> **Source text**:

######

Abstract
In order to simplify the manufacturing process or because of the limitation of the propulsion system, business jet, small civil airplane, and turboprop aircraft are always designed without leading-edge slats, which poses a great challenge to the flight safety during takeoff and landing. Focusing on the low-speed stall and poststall conditions, we investigated the aerodynamic characteristics and flow mechanism of high-lift configuration without slats using an improved delayed detached eddy simulation (IDDES) model which is validated by numerical simulations of the Common Research Model (CRM). Based on the analysis of the calculated results, conclusion can be made that the stall behavior of the configurations is directly related to the onset and evaluation of flow separation on the suction side. And through further research, an efficient evaluation method that is capable of qualitatively predicting the stall performance of two-element high-lift configuration by stall angle distribution of wing sections is proposed. By using the evaluation method, together with design rules summarized from the present study, high-lift configuration with mild-stall characteristic can be obtained in the preliminary stage of design.

######

> **Dataset records**:
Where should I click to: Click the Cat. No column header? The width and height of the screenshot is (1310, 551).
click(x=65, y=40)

######

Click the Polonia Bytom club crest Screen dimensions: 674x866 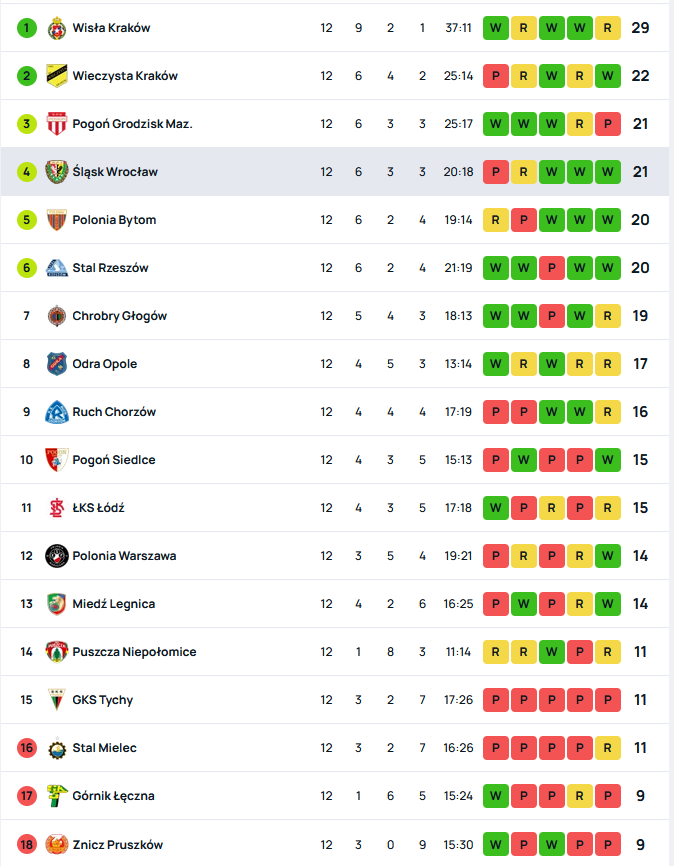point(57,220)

######

> **Work to complete**:
**A.** Translate into Spanish this sentence from the abstract: "By using the evaluation method, together with design rules summarized from the present study, high-lift configuration with mild-stall characteristic can be obtained in the preliminary stage of design."
**B.** Answer these questions from the abstract:
(i) What two reasons does it give for designing some aircraft without leading-edge slats?
(ii) Numerical simulations of what were used to validate the IDDES model?
(iii) How many elements does the high-lift configuration have whose stall performance the proposed evaluation method predicts?
**C.** List every type of aircraft that the abstract says is always designed without leading-edge slats.

> **Exercise answers**:
**A.** Mediante el método de evaluación, junto con las reglas de diseño resumidas a partir del presente estudio, se puede obtener una configuración hipersustentadora con una característica de pérdida suave en la etapa preliminar del diseño.

**B.**
(i) To simplify the manufacturing process, or because of the limitation of the propulsion system.
(ii) The Common Research Model (CRM).
(iii) Two.

**C.**
Business jet
Small civil airplane
Turboprop aircraft